La aviación es la mecánica que más se descuida al empezar, y la que más multiplica el rendimiento de las otras dos ramas cuando se usa bien. La clave está en el orden: casi todo depende de conseguir primero la superioridad aérea.
Superioridad aérea
Antes de que cualquier otra misión aérea sea realmente efectiva, necesitas controlar el cielo sobre la zona donde vas a operar. Los cazas dedicados a superioridad aérea combaten a la aviación enemiga en esa región; sin ganar ese control, el resto de tus escuadrones (CAS, bombarderos) sufren pérdidas mucho mayores y rinden peor.
Apoyo aéreo cercano (CAS)
Una vez controlas el cielo, el apoyo aéreo cercano se convierte en uno de los multiplicadores de combate terrestre más fuertes del juego: bombardea directamente a las divisiones enemigas en la batalla, inclinando la balanza a tu favor.
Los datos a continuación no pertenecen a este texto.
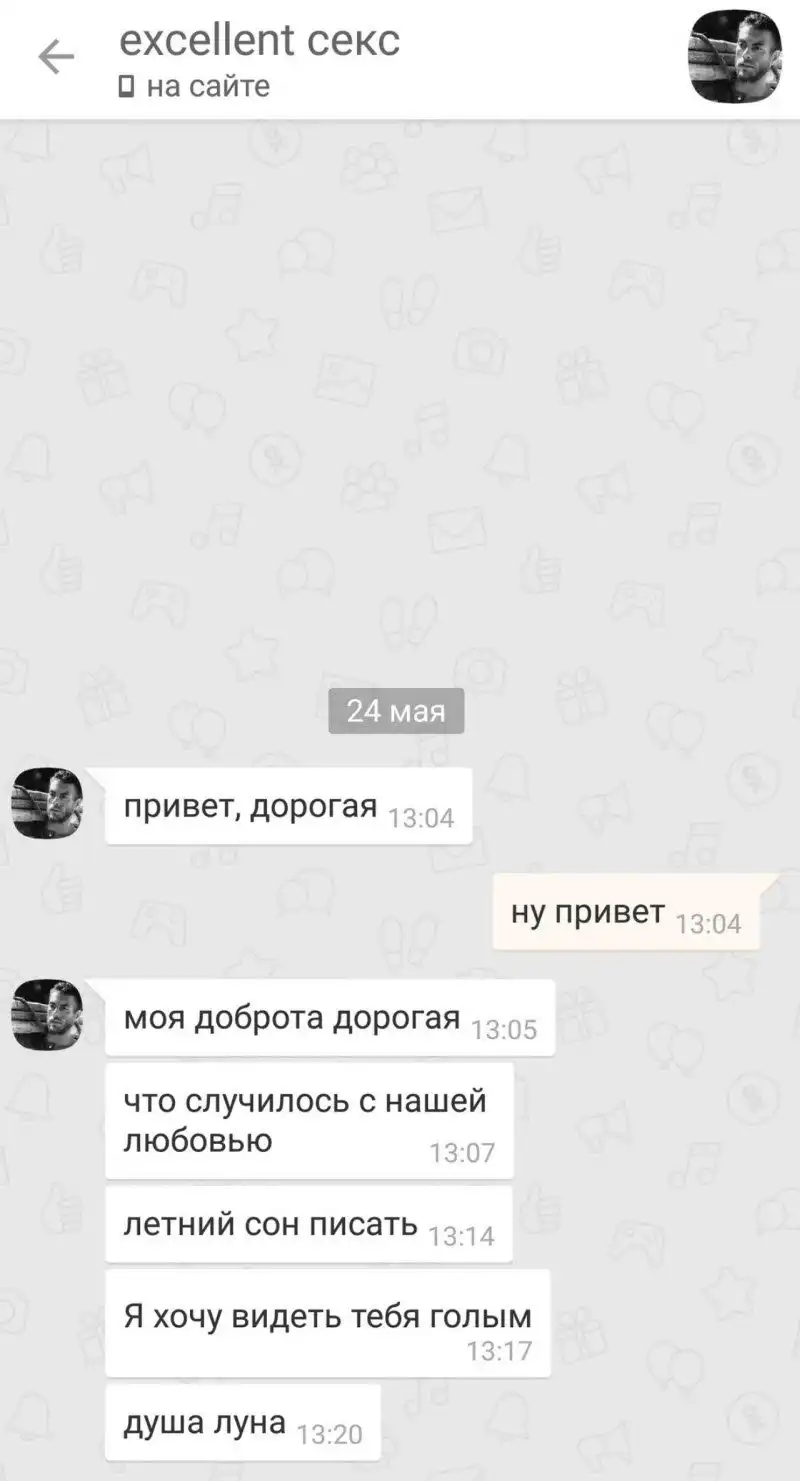Open profile photo in top right corner
Screen dimensions: 800x1481
[x=736, y=56]
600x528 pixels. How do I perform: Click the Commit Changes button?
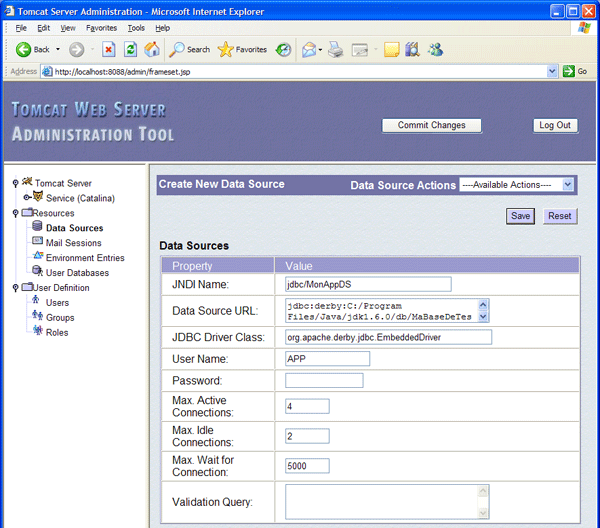point(431,126)
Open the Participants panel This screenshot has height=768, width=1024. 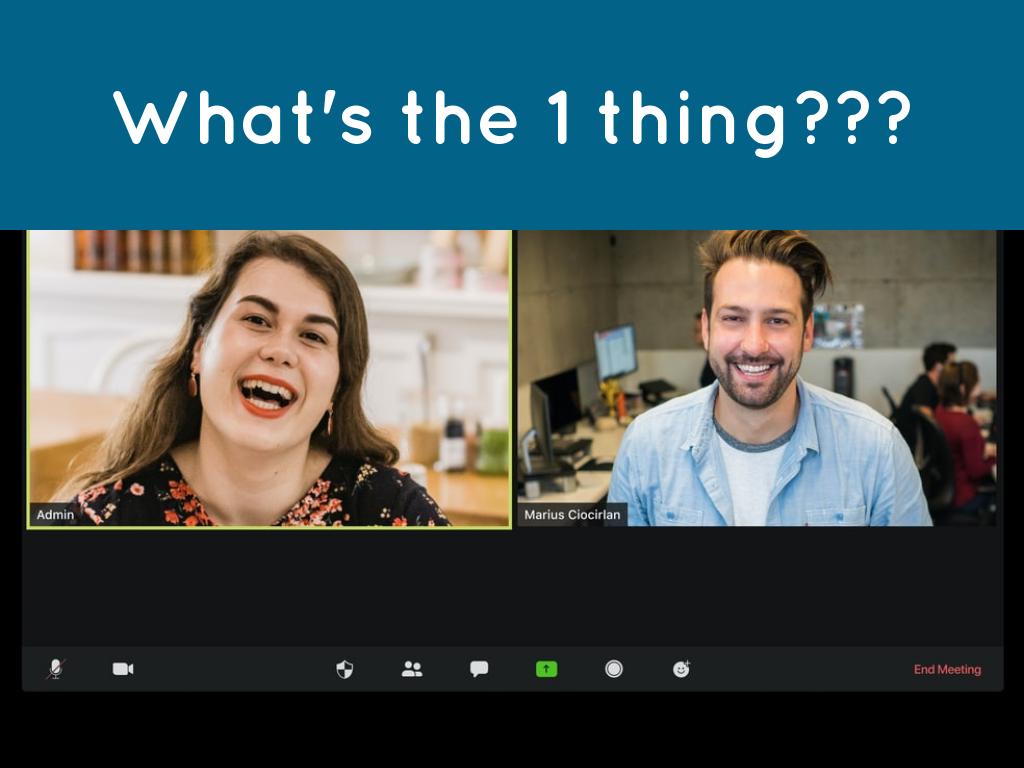[x=412, y=669]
Es habitual que una ofensiva terrestre bien apoyada por CAS rompa líneas que de otra forma aguantarían.
Bombardeo estratégico
Los bombarderos pesados atacan infraestructura, fábricas y ciudades enemigas en profundidad, lejos del frente. Es una inversión a largo plazo: no gana batallas por sí sola, pero erosiona la capacidad industrial del enemigo con el tiempo, sobre todo en guerras largas contra una potencia con mucha industria.
Errores comunes
El error más habitual es construir aviación de todos los tipos a la vez sin ninguna prioridad clara. Es mejor asegurar primero un número sólido de cazas de superioridad aérea sobre tu frente principal, y añadir CAS y bombardeo estratégico después, cuando el cielo ya sea tuyo.